PCR-based tests are proving to be faster and more sensitive than conventional methods. Several PCR assays have been described for the detection of Brucella DNA using pure cultures or animal or human clinical samples. However, the sensitivity and specificity of the PCR for Brucella spp. varies between laboratories, standardization of sample preparation, PCR inhibitors on tissues, target genes, selected primers and clinical status of the animal (acute/chronic) (Amin, et al., 2001, Tekle, et al., 2019). The challenge lies in simplifying the procedure for detecting Brucella spp. at the species level in specialized laboratories (Navarro, et al., 2004, Ghorbani, et al., 2012,).
Τhe modified PCR protocol used in our study was time consuming in terms of samples preparation resulting to a minimum of three days for the results to be delivered while the cost was much higher than the one required for serology.
An ideal diagnostic method should be specific, sensitive, rapid, not expensive and easy to perform (Geresu, et al., 2016). According to the presented study, it seems that for the time being this PCR protocol described does not fulfil all these requirements.

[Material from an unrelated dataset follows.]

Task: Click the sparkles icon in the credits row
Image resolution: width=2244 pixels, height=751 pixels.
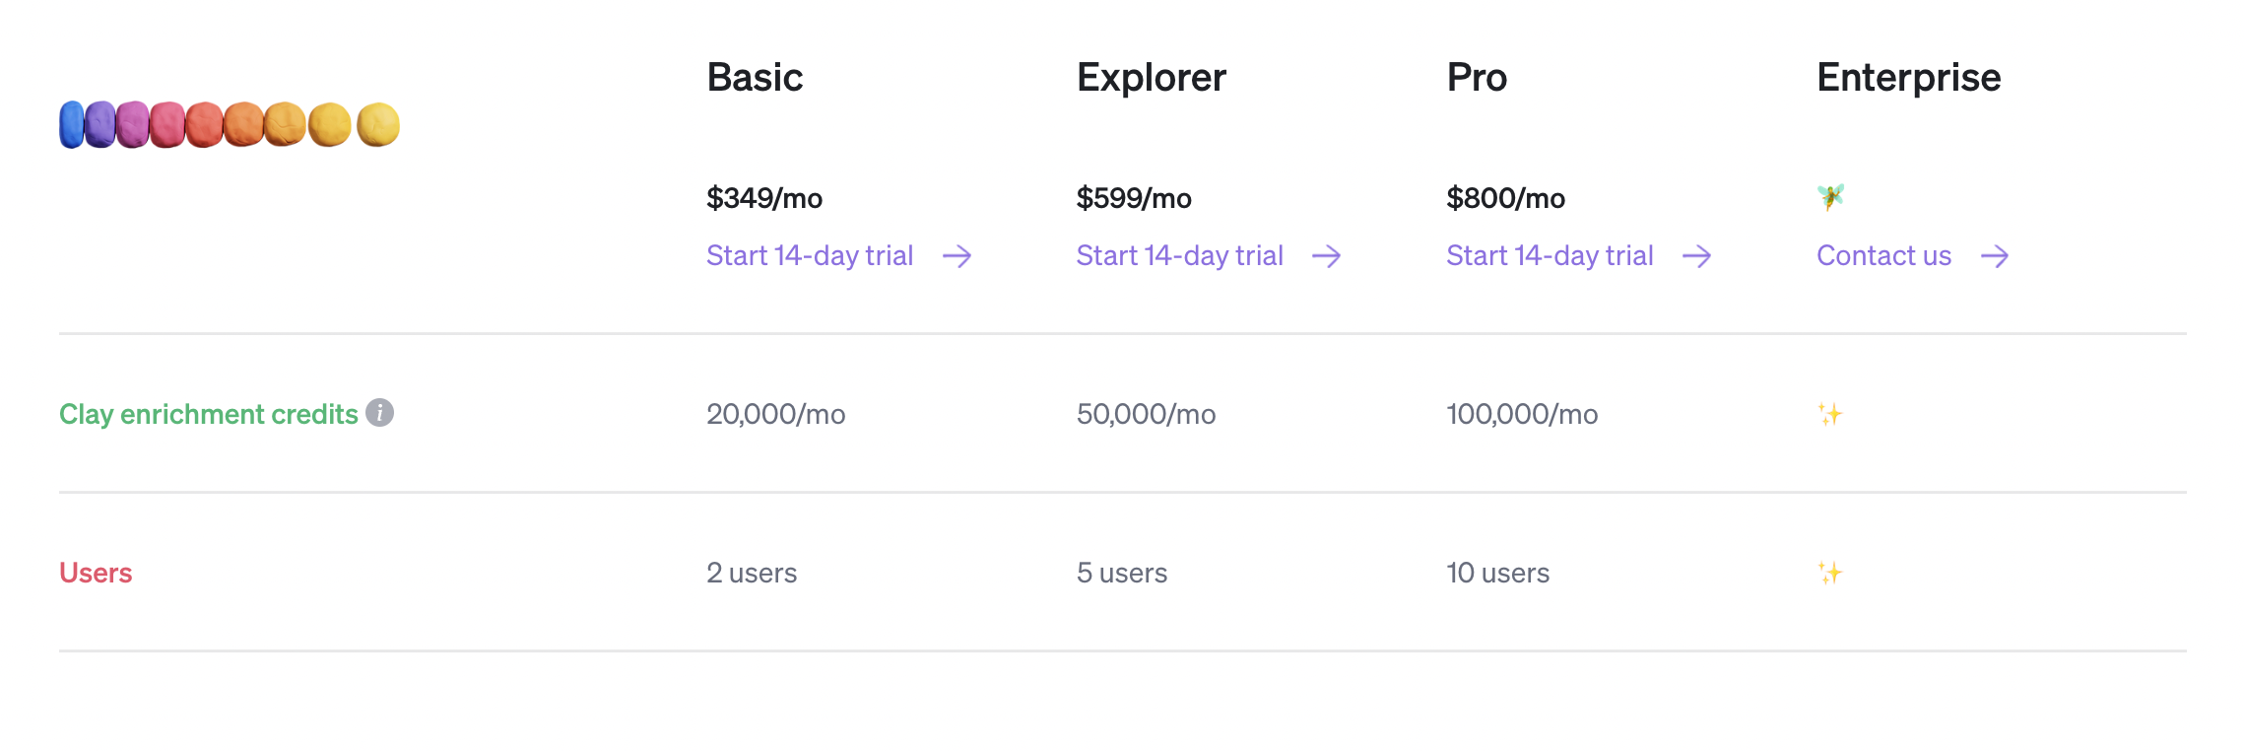Action: (1830, 414)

Finally, the purchase of reagents is fairly expensive compared with RBT/CFT, but cost may decrease as more PCR diagnostic assays are developed.

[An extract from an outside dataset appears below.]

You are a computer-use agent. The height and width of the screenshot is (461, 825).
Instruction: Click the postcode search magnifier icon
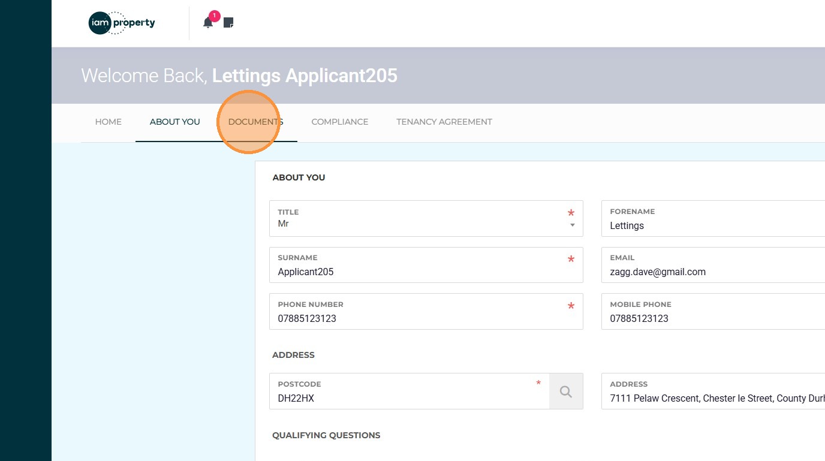tap(565, 391)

In both groups, the prevalence of the Brucella strains detected in samples derived from goats (♂12,5% and ♀50%) and bovines (♂71,43% and ♀25,56%) was much higher than the prevalence of the same detected bacterium in sheep (♂3,03% and ♀8,22%). Actually, goats are approximately four times more likely to be infected than sheep (Sintayehu, et al., 2015). Generally, sheep are less susceptible to Brucella infection than goats, and this could be partly explained because sheep excrete the bacteria for shorter periods. This may reduce the potential for spread of the disease within and between sheep flocks (Radostits, et al., 2007).

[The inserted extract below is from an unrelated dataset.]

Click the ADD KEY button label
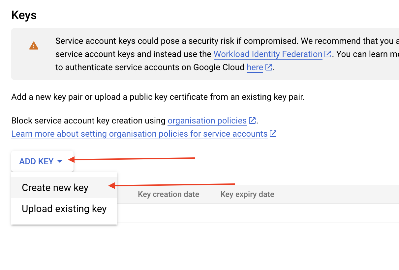Viewport: 399px width, 270px height. [36, 161]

In the first group, preferred tissue for detecting the bacterium in rams and billy goats is testicle (8,7% and 19,23%) instead of spleen (0% and 4,76%), even if it is commonly known that spleen is the most heavily colonized organ, during brucellosis (Silva, et al., 2011). The stage of infection may very well influence the number and location of Brucella organisms in white blood cells and lymphoid tissue glands (Gupta, et al., 2006). Concerning bulls, it seems that inguinal lymph nodes give encouraging results (71%), while no other kind of tissues were provided in this study.
The fact that vaccine strain Rev1 was detected in non-vaccinated rams and billy goats, indicates that possibly errors during the vaccine administration in females may occurred resulting in accidental vaccination of the male animals which were found seropositive during the surveillance program. Finally, due to the above vaccine administration errors male animals were slaughtered while the farm was quarantined for a period of at least 2 to 6 weeks. The development of a rapid and cost-effective laboratory method that will discriminate the vaccine antibodies from those caused by wild-type strains is of paramount importance. Alternatively, the development of a new vaccine, like the RB51 strain (Dorneles, et al., 2015), which is implemented in cattle and the produced antibodies are not detectable by RBT/CFT may solve this inconvenience equally.
Among female small ruminants and cattle from the second group which aborted, we suggest as preferred tissues to examine and reach to a positive PCR result tissues from fetal liver or/and stomach content from fetuses than other fetal tissues (fetal membranes, fetal spleens, placenta and posterior mammary lymph nodes).